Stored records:
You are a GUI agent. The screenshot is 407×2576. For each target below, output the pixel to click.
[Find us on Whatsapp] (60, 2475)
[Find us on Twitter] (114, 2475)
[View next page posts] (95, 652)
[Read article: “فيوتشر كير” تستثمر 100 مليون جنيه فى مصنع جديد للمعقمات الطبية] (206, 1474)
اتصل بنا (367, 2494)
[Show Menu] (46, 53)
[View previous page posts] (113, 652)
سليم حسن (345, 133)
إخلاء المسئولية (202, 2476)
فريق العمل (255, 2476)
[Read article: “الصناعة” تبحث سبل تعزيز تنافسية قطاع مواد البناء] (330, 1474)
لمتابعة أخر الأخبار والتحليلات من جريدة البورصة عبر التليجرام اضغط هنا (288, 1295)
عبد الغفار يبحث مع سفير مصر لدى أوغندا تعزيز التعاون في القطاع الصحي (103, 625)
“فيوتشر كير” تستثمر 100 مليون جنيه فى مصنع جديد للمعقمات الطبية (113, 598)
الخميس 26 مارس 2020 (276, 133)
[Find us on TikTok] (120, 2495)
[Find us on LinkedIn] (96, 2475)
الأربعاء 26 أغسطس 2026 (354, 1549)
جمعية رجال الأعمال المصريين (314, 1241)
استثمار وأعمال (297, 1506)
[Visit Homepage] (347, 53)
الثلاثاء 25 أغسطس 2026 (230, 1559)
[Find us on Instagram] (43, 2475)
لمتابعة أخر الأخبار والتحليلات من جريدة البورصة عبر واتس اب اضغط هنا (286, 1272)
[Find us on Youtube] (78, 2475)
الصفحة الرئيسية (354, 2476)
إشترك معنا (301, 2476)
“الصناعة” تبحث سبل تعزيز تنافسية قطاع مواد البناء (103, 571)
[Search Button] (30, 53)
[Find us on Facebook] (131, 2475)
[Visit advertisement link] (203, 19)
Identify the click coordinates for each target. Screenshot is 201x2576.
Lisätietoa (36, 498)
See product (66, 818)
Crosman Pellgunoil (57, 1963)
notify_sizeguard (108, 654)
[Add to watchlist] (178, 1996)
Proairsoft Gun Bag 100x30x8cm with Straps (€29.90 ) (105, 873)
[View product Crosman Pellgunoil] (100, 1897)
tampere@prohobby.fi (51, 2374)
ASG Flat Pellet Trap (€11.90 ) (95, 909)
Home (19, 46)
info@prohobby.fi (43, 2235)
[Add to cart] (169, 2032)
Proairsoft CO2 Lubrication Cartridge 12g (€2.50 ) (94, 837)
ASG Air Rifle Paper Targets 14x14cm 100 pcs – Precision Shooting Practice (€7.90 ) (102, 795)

Task directions: All the entries above should come back exactly as they are written.

Task output:
You are a GUI agent. The screenshot is 407×2576. For each target below, output the pixel to click.
[Find us on Whatsapp] (60, 2475)
[Find us on Twitter] (114, 2475)
[View next page posts] (95, 652)
[Read article: “فيوتشر كير” تستثمر 100 مليون جنيه فى مصنع جديد للمعقمات الطبية] (206, 1474)
اتصل بنا (367, 2494)
[Show Menu] (46, 53)
[View previous page posts] (113, 652)
سليم حسن (345, 133)
إخلاء المسئولية (202, 2476)
فريق العمل (255, 2476)
[Read article: “الصناعة” تبحث سبل تعزيز تنافسية قطاع مواد البناء] (330, 1474)
لمتابعة أخر الأخبار والتحليلات من جريدة البورصة عبر التليجرام اضغط هنا (288, 1295)
عبد الغفار يبحث مع سفير مصر لدى أوغندا تعزيز التعاون في القطاع الصحي (103, 625)
“فيوتشر كير” تستثمر 100 مليون جنيه فى مصنع جديد للمعقمات الطبية (113, 598)
الخميس 26 مارس 2020 (276, 133)
[Find us on TikTok] (120, 2495)
[Find us on LinkedIn] (96, 2475)
الأربعاء 26 أغسطس 2026 (354, 1549)
جمعية رجال الأعمال المصريين (314, 1241)
استثمار وأعمال (297, 1506)
[Visit Homepage] (347, 53)
الثلاثاء 25 أغسطس 2026 (230, 1559)
[Find us on Instagram] (43, 2475)
لمتابعة أخر الأخبار والتحليلات من جريدة البورصة عبر واتس اب اضغط هنا (286, 1272)
[Find us on Youtube] (78, 2475)
الصفحة الرئيسية (354, 2476)
إشترك معنا (301, 2476)
“الصناعة” تبحث سبل تعزيز تنافسية قطاع مواد البناء (103, 571)
[Search Button] (30, 53)
[Find us on Facebook] (131, 2475)
[Visit advertisement link] (203, 19)
Identify the click coordinates for each target. Screenshot is 201x2576.
Lisätietoa (36, 498)
See product (66, 818)
Crosman Pellgunoil (57, 1963)
notify_sizeguard (108, 654)
[Add to watchlist] (178, 1996)
Proairsoft Gun Bag 100x30x8cm with Straps (€29.90 ) (105, 873)
[View product Crosman Pellgunoil] (100, 1897)
tampere@prohobby.fi (51, 2374)
ASG Flat Pellet Trap (€11.90 ) (95, 909)
Home (19, 46)
info@prohobby.fi (43, 2235)
[Add to cart] (169, 2032)
Proairsoft CO2 Lubrication Cartridge 12g (€2.50 ) (94, 837)
ASG Air Rifle Paper Targets 14x14cm 100 pcs – Precision Shooting Practice (€7.90 ) (102, 795)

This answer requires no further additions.